I try to create an index with STAR version STAR-2.5.2b, I got an error at the "processing annotations GTF" step with a GTF file, so I try with the associate GFF3 and it's working, question is, why ? I know, I could use that GFF3 file but I don't want to introduce an other file in my RNA-seq workflow.
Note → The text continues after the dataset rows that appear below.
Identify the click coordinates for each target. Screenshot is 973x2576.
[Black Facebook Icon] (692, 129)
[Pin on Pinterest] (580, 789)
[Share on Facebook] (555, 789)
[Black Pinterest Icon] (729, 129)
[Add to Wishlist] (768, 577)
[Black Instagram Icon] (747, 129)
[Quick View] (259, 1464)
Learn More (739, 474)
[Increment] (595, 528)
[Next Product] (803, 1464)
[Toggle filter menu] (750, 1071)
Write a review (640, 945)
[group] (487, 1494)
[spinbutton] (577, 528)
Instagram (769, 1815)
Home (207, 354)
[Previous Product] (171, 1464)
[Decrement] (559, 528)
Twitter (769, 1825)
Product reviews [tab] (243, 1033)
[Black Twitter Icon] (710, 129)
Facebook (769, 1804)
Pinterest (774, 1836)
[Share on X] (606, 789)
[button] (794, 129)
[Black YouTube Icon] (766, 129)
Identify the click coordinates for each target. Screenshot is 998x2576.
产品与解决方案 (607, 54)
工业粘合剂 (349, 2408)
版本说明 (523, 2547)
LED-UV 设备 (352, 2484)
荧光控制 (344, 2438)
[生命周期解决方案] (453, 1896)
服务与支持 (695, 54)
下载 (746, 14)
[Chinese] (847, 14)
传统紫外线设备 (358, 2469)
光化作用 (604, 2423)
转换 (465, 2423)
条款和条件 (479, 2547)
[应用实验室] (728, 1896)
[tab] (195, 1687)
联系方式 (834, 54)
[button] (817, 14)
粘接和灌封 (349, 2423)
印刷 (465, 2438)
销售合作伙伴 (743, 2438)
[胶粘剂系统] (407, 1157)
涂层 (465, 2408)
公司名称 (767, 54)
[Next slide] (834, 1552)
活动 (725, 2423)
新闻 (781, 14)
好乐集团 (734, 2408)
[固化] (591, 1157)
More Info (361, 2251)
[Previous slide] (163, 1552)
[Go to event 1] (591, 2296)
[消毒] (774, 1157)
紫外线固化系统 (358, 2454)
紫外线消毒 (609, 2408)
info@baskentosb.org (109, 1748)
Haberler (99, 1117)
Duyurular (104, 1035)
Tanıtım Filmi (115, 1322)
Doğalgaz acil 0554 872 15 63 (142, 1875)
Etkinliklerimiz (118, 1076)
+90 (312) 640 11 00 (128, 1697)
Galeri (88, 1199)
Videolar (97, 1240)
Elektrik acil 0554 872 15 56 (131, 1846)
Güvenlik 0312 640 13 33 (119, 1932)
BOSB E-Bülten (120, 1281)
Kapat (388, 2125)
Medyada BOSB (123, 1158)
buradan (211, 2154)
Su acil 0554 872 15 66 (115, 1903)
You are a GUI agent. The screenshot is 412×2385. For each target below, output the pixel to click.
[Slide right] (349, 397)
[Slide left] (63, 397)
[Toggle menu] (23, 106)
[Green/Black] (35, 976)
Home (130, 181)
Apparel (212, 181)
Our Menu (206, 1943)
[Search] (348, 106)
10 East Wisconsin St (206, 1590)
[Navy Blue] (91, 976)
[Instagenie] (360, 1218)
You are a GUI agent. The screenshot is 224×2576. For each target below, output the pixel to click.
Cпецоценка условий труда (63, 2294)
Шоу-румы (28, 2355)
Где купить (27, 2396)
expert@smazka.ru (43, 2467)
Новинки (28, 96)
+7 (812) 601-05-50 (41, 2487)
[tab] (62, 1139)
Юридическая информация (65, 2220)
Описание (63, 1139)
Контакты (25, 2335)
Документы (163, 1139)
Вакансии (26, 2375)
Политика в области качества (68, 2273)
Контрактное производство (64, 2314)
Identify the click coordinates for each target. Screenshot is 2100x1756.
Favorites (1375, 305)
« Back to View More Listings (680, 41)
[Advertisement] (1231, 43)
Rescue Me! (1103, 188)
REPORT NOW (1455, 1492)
Here is the stuff you need :
Reference genome : ftp://ftp.sanger.ac.uk/pub/gencode/Gencode_mouse/release_M16/GRCm38.p5.genome.fa.gz
STAR : STAR-2.5.2b
I subsampled the reference genome to only keep annotate chromosomes in GTF file, this way I dodge reads that could possibly match outside the annotation ( Looking for a thorough annotation for non-primary assembly units in GRCm38 ). I named it GRCm38.p5.genome_subsampled.fa
I use a cluster to do my job, I set for both strategy (GTF and GFF3), h_vmem (specify the amount of maximum memory required) at 64G and mem (specify the amount of maximum memory required) at 16G, which is enought. I also use 8 threads to process.
Here are my commands :
GTF strategy
$star --runThreadN 8 --runMode genomeGenerate --genomeDir /home/hbastien/work/MGRS/star_index --genomeFastaFiles /home/hbastien/save/MGRS/GRCm38.p5.genome_subsampled.fa --sjdbGTFfile /home/hbastien/save/MGRS/gencode.vM16.chr_patch_hapl_scaff.annotation.gtf --sjdbGTFtagExonParentTranscript Parent --sjdbOverhang 75;
GFF3 strategy
$star --runThreadN 8 --runMode genomeGenerate --genomeDir /home/hbastien/work/MGRS/star_index --genomeFastaFiles /home/hbastien/save/MGRS/GRCm38.p5.genome_subsampled.fa --sjdbGTFfile /home/hbastien/save/MGRS/gencode.vM16.chr_patch_hapl_scaff.annotation.gff3 --sjdbGTFtagExonParentTranscript Parent --sjdbOverhang 75;
In around 30 minutes with GTF
I got in my error output file :
terminate called after throwing an instance of 'std::out_of_range'
what(): vector::_M_range_check
/var/spool/sge/node002/job_scripts/7117238: line 17: 57352 Abandon
$star --run ThreadN 8 --runMode genomeGenerate --genomeDir /home/hbastien/work/MGRS/star_index --genomeFastaFiles /home/hbastien/save/MGRS/GRCm38.p5.genome_subsampled.fa --sjdbGTFfile /home/hbastien/save/MGRS/gencode.vM16.chr_patch_hapl_scaff.annotation.gtf --sjdbGTFtagExonParentTranscript Parent --sjdbOverhang 75
Your job has been killed.
This may happen if one of the followings hold :
you exceeded one of the queue/job limits (run time, memory, etc)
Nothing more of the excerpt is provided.